Cronaca

Camorra, torna in carcere il vero bersaglio dei killer di Lino Romano

Era agli arresti domiciliari quando fu sorpreso in casa con uomini del clan Marino. Da qui la decisione di trasferire il 23enne - scampato a due agguati, in uno dei quali morì Lino Romano - in carcere

Lino Romano

Il pregiudicato Domenico Gargiulo, 23 anni, ritenuto personaggio di spicco del clan Marino, è stato trasferito stamattina nel carcere di Poggioreale. "Sicc 'e penniello'', questo il soprannome del 23enne, era agli arresti domiciliari. Il 17 giugno gli agenti del commissariato Scampia lo avevano sorpreso, durante un controllo notturno nella sua abitazione, insieme ad alte sei persone legate al clan. Il gip del Tribunale di Napoli ha quindi disposto il suo trasferimento in carcere.
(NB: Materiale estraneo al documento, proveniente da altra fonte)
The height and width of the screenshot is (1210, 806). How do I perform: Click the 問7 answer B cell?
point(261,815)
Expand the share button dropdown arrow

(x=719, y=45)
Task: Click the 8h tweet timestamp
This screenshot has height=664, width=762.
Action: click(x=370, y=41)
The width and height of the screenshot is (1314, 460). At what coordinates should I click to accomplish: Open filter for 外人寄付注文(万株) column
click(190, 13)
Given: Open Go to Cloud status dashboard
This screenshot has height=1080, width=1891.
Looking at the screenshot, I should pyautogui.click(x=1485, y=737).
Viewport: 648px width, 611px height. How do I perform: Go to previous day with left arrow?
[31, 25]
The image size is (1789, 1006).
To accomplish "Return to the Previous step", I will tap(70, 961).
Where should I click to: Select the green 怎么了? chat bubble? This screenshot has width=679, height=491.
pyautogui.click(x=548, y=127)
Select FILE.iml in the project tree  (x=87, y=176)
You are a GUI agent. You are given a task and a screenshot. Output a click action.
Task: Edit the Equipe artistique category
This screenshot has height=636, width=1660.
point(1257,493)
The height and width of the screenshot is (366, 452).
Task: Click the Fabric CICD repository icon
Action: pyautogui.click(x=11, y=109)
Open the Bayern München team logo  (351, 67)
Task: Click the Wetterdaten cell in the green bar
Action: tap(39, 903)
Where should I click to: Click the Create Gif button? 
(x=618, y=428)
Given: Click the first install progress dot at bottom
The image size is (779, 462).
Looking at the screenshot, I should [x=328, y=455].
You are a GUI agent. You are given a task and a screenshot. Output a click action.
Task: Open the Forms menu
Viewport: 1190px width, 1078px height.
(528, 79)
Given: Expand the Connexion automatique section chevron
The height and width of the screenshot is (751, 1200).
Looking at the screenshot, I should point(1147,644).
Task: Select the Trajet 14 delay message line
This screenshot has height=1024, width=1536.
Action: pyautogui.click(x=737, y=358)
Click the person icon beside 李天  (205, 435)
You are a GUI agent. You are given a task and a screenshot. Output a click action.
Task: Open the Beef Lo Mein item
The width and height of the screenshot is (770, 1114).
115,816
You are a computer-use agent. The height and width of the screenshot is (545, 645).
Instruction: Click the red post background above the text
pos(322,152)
Gargiulo era stato arrestato dalla polizia il 15 maggio scorso in un appartamento delle "Case Celesti", ritenuto un feudo del clan Marino, mentre confezionava dosi di hashish insieme a due due complici. Il pregiudicato era il bersaglio dei sicari del gruppo rivale degli Abinante-Abete, una delle componenti degli "scissionisti" che uccisero per errore, il 15 ottobre 2012, Lino Romano a Marianella. Nei giorni seguenti Gargiulo sarebbe sfuggito ad un secondo agguato, guadagnandosi così la fama di "protetto dal destino" negli ambienti camorristici.